Section titled “Screen Behavior”

Before login:

  • show only the login gate
  • hide or disable package/build/delivery controls
  • do not show raw JSON command output as the main user experience

After login:

  • show package, build, delivery, and session surfaces
  • show logout in the session area
  • keep access tokens and refresh tokens hidden
  • show concise status or errors instead of raw command JSON

Tab Meaning

Section titled “Tab Meaning”

Packages:

  • install protected packages
  • publish protected packages
  • request short-lived npm registry tokens from FractalOps
  • use only package/action-scoped tokens

Builds:

  • harden package artifacts before delivery
  • produce integrity, SBOM, provenance, and protected build manifests
  • keep raw source separate from protected output

Delivery:

  • create encrypted customer delivery bundles
  • submit delivery manifests to FractalOps
  • request customer-specific delivery grants
  • store key references, not raw keys

Session:

  • show authenticated state
  • show redacted session details only
  • provide logout
  • help diagnose session storage without printing secrets

Permission Model

Section titled “Permission Model”

Install and publish are not generic app buttons.
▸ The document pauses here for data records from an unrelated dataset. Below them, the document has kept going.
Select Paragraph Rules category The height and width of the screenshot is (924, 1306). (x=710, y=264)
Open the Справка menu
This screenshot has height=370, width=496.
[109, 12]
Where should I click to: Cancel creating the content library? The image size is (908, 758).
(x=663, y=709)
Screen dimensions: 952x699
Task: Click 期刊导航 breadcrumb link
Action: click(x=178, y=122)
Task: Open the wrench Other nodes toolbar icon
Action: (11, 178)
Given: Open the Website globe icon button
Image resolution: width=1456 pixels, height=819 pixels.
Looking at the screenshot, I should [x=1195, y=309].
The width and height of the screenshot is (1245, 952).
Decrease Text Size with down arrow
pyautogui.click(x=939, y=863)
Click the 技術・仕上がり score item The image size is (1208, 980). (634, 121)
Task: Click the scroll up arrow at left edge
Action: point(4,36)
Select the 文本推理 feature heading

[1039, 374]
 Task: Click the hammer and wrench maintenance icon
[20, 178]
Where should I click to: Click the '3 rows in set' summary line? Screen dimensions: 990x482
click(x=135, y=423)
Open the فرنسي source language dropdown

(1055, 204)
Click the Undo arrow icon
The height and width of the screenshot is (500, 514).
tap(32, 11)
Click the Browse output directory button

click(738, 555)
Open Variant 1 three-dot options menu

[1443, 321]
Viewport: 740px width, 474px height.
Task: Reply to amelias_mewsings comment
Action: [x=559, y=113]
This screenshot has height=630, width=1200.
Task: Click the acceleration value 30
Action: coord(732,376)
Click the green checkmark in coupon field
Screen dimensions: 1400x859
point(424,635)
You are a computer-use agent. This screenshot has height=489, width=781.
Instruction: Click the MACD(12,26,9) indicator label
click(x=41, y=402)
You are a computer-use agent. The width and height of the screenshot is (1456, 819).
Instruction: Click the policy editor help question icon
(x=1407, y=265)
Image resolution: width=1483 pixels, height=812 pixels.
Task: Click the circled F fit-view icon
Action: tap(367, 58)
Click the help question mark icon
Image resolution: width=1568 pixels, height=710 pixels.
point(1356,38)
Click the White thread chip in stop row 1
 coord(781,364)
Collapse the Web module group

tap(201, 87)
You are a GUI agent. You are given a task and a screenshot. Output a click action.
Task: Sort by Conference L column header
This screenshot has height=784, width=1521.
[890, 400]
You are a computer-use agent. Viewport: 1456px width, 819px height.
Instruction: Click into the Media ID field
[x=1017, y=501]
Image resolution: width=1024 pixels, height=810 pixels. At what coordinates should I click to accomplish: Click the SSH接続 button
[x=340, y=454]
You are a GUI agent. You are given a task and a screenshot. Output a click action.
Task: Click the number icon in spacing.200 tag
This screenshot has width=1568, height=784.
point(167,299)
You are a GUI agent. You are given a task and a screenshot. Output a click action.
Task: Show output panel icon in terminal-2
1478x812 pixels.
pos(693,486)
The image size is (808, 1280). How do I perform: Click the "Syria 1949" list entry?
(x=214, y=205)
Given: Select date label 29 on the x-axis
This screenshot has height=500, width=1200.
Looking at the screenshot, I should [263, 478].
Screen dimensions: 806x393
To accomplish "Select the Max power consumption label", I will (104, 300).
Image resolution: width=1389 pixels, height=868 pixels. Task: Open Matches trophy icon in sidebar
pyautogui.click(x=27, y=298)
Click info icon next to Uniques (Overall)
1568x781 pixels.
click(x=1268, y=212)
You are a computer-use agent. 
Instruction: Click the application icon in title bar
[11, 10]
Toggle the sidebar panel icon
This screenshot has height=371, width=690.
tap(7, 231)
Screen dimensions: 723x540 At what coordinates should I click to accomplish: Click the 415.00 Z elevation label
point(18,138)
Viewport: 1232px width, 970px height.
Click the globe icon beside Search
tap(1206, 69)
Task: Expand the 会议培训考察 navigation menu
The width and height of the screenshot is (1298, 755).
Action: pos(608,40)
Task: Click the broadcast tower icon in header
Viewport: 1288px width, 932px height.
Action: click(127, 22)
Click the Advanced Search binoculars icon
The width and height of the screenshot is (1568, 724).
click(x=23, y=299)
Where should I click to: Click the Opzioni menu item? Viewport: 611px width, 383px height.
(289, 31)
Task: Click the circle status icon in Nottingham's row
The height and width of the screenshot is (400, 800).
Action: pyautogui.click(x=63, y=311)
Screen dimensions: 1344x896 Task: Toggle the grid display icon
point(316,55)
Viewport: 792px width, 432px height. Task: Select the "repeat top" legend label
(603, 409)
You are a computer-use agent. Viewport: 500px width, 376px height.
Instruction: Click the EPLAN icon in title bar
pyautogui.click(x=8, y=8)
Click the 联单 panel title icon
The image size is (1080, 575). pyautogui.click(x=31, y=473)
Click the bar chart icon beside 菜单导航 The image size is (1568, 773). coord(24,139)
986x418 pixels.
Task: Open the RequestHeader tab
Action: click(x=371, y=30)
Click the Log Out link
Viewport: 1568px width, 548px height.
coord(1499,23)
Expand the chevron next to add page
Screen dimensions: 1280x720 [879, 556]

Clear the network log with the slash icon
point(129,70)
They require package-level authorization.

Required decision shape:

subject
  -> project
  -> package
  -> action: install | publish
  -> allow | deny

Important cases:

  • a user may be allowed to install but denied publish
  • a user may be denied both
  • a package may be missing from the project
  • a package may be disabled or archived
  • a package may exist but have no install or publish policy for the user

The UI must reflect this:

  • if install is denied, disable install for that package
  • if publish is denied, disable publish for that package
  • if no package entitlement exists, do not optimistically allow actions
  • if a stale UI submits a denied action, backend token minting must still deny

Backend Enforcement

Section titled “Backend Enforcement”

FractalOps must make the final decision before issuing an npm token.

Expected flow:

desktop action
  -> FractalOps credential broker
  -> package entitlement resolver
  -> RegistryTokenService
  -> short-lived Nexus npm token
  -> Nexus plugin validates package/action claims

Required token claims:

  • tenant_id
  • project_slug
  • package_name
  • package_scope
  • allowed_actions
  • entitlement_snapshot_id
  • artifact_policy
  • exp

The Nexus plugin must reject package/action mismatches even when the token is otherwise valid.

Grill-Me Decisions

Section titled “Grill-Me Decisions”

Question: Should the app ever allow package commands without login?

Recommended answer: No. The first screen should be login-only, and privileged commands should fail without a stored authenticated session.

Question: Should users type OIDC or redirect configuration in the desktop app?

Recommended answer: No. These values belong to .env, build config, or deployment config.

Question: Should FractalOps rely only on project-level roles for install and publish?

Recommended answer: No. Project roles can be a fallback input, but the final decision must be package-level.

Question: Should the frontend decide whether install or publish is allowed?

Recommended answer: No. The frontend can display entitlement state, but the backend must enforce before token minting.

Question: Should missing package policy default to allow?

Recommended answer: No. Missing package policy should deny protected registry actions unless an explicit fallback contract is accepted.

Open Implementation Checks

Section titled “Open Implementation Checks”
  • Confirm the packaged Windows executable uses the current root .env or build-time environment values.
  • Confirm login opens the browser and completes through the loopback callback instead of only starting and stopping a Node helper.
  • Confirm the app renders user-friendly status messages instead of raw JSON.
  • Confirm package entitlement API results drive disabled install/publish options in the UI.
  • Confirm backend token minting denies stale or unauthorized package actions.
  • Confirm logout clears the secure session and returns the app to the login gate.